Cecilia Wanjiku, a 15-year-old cancer survivor sent out a heartfelt appeal to First Lady Margaret Kenyatta and detailed the worrying number of children and teenagers battling the disease in Kenya.
Speaking to Citizen TV's Victoria Rubadiri on October 3, the young girl read out a letter she had penned for the First Lady
"I know you are very passionate about children and that you started Beyond Zero. My plea to you, and mothers of the same heart, kindly visit Kenyatta National Hospital children and Oncology wards and you'll understand what cancer is doing to your children.
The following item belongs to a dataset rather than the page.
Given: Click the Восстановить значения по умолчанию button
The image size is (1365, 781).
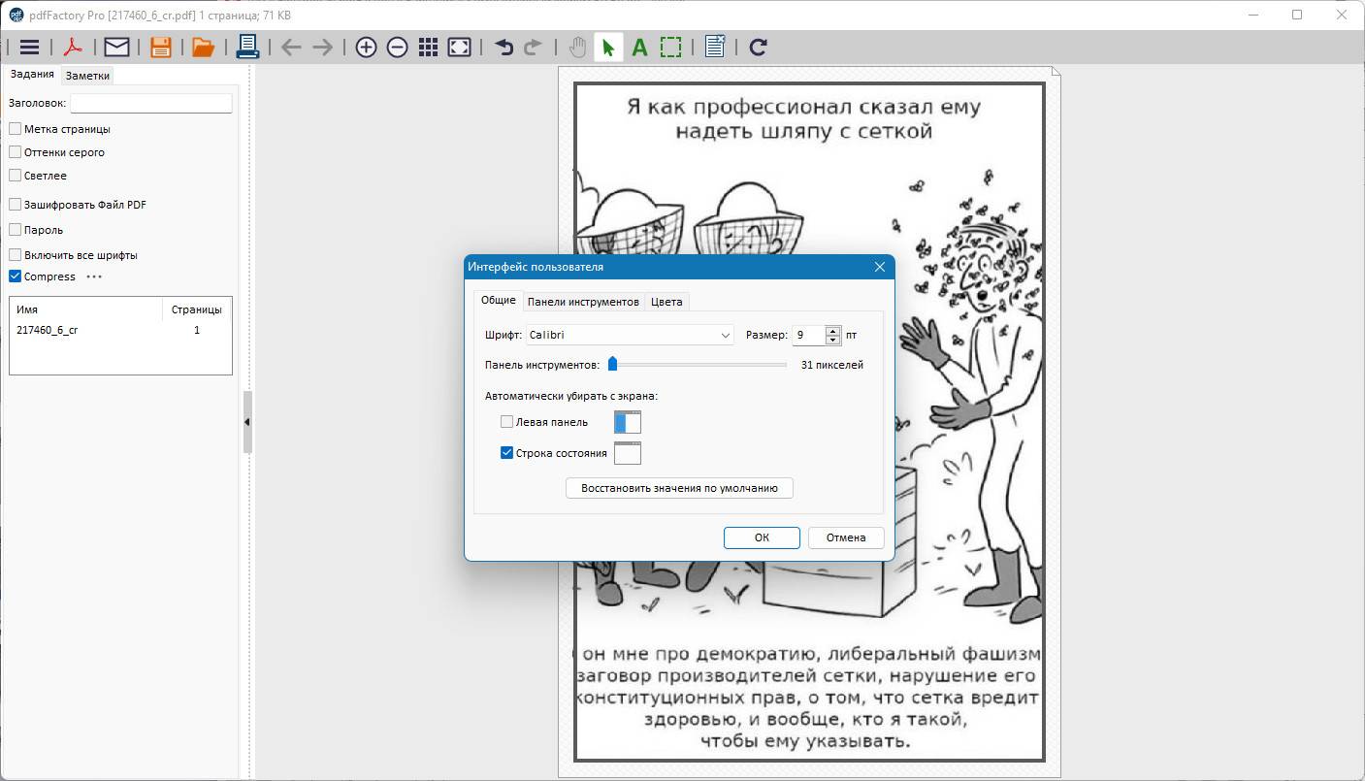Looking at the screenshot, I should coord(679,488).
"Also, I really wish that we could meet so that I can share my vision on childhood and teenage cancer," her letter reads in part.First Lady Margaret Kenyatta (left) and President Uhuru Kenyatta, enjoy a light moment during the beyond zero half marathon on March 8, 2020.PSCU
Cecilia embarked on her 2-year battle with cancer after being involved in an accident along Valley Road in Nairobi on her way to school.
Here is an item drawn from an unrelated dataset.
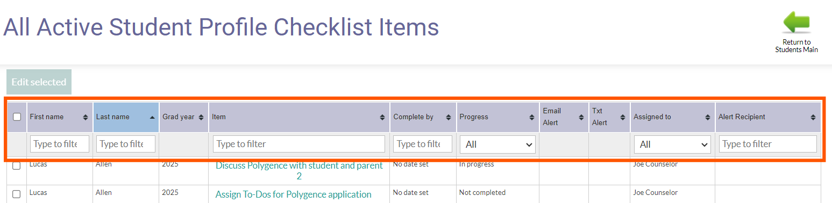The width and height of the screenshot is (832, 203).
Task: Check the second Lucas Allen row checkbox
Action: (17, 194)
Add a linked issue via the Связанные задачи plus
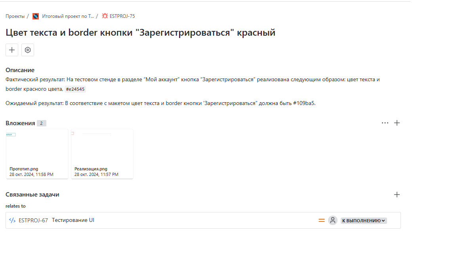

Her father (Peter) explained that having sustained injuries in the chest, CT scans taken at Kenyatta National Hospital revealed that she had a growth in the same area that turned out to be cancerous.
This could not have come at a worse time for the young girl as she was just about to sit for her final exams.
"I was undergoing radiotherapy just before sitting for my KCPE. I used to read after radiotherapy session and that was challenging for me. I want to be a pediatric oncologist when I grow up," she narrated.
Cecilia's dad spoke candidly about her journey, "To me she is a fighter as it's not only cancer that she fought. There was a time she wanted to commit suicide because she was depressed and desperate. God has really found a way to provide for us," he confessed
After realising how costly her treatment would be, he took up any job that presented itself including vending water from a mkokoteni, just to manage the ballooning costs.
"I used to spend Ksh2,000 a day on chemotherapy," he revealed.
There has been a startling rise in cancer cases among children as highlighted by Cecilia, in her letter to the First Lady.
According to the National Cancer Institute, over 3,000 children die of cancer in Kenya each year.
Further, the institution revealed that 3,200 new cancer cases in children are recorded annually.
On August 1, 2019, cancer patients and carers took to the streets and called on the national government to declare the illness a "national disaster" and provide extra funding to combat it.
The State pledged to set up more chemotherapy and radiotherapy centres across the nation, but for many Kenyans, the treatment in the private sector is far too expensive.
It is estimated that 70-80% of patients diagnosed with cancer in Kenya are at advanced stages, with high rates of misdiagnosis and inadequate screening hindering early detection.